Jumat, 03 April 2009

Goldman Sachs Bank Rakyat Indonesia Above expectation on lower provision NIM contraction a concern

What surprised us
BRI reported its FY08 net earning of Rp 5.96 tn, 6% higher than our/Reuterbased consensus forecast.

On the positive side: (1) Improved liquidity, LDR 80% (90% if including government re-cap bonds), thanks to its strong deposit growth (15% qoq); (2) FY08 provision expense was Rp 2.8 tn, down from our forecast of Rp 3.7tn; NPL ratio at 2.8%. However, NPL coverage ratio slightly dropped to 177% (from 198% in 3Q08).

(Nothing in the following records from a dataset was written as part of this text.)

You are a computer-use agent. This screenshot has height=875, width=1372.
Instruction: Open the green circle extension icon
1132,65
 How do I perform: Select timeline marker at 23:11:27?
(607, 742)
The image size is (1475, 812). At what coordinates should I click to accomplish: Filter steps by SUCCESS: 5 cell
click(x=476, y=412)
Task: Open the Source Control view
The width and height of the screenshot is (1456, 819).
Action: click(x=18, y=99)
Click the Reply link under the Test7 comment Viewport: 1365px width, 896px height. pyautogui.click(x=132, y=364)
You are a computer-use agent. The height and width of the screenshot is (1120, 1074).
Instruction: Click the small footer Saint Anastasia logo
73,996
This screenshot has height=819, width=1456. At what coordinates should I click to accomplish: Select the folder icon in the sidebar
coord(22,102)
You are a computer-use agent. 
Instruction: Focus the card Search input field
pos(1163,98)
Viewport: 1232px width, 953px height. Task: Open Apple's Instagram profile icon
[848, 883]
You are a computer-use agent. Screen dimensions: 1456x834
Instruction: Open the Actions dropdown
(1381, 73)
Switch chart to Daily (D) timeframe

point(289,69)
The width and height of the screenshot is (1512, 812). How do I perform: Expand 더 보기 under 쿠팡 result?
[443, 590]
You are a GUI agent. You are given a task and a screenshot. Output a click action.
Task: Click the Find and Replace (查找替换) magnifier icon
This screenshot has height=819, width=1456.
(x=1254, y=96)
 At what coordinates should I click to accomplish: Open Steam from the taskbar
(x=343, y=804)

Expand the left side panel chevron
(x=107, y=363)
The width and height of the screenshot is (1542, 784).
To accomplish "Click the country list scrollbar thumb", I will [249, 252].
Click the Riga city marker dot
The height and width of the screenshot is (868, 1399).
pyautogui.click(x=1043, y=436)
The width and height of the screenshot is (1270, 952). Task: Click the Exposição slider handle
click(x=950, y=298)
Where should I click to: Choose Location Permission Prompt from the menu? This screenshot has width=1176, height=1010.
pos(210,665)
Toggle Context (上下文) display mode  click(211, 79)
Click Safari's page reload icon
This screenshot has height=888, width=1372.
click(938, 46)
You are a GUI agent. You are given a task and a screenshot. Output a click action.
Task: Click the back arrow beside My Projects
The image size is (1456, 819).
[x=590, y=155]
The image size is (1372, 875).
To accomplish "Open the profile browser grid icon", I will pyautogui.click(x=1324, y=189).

On the negative side: (1) NIM declined 43bps to reach 10.2% FY08 due to higher deposit cost; BRI aims to keep its NIM at 9%-10% in 2009; (2) CAR dropped to 13.2%, tier 1 ratio 11.8%; BRI stated it is in talks with its key shareholder (e.g., government) to potentially cut the dividend payout to preserve more capital in-house; (3) NPL in corporate / commercial loan slightly rose, in line with industry trend, echoing our cautious view on potential asset quality deterioration in the wholesale banking sector.

What to do with the stock
We maintain Buy and 12-m Camelot-based target price of Rp 5,500 (2.7X ‘09E BVPS), as we still prefer its domestic, micro/retail-focused business model. Downside risk is severe NIM contraction from low loan pricing.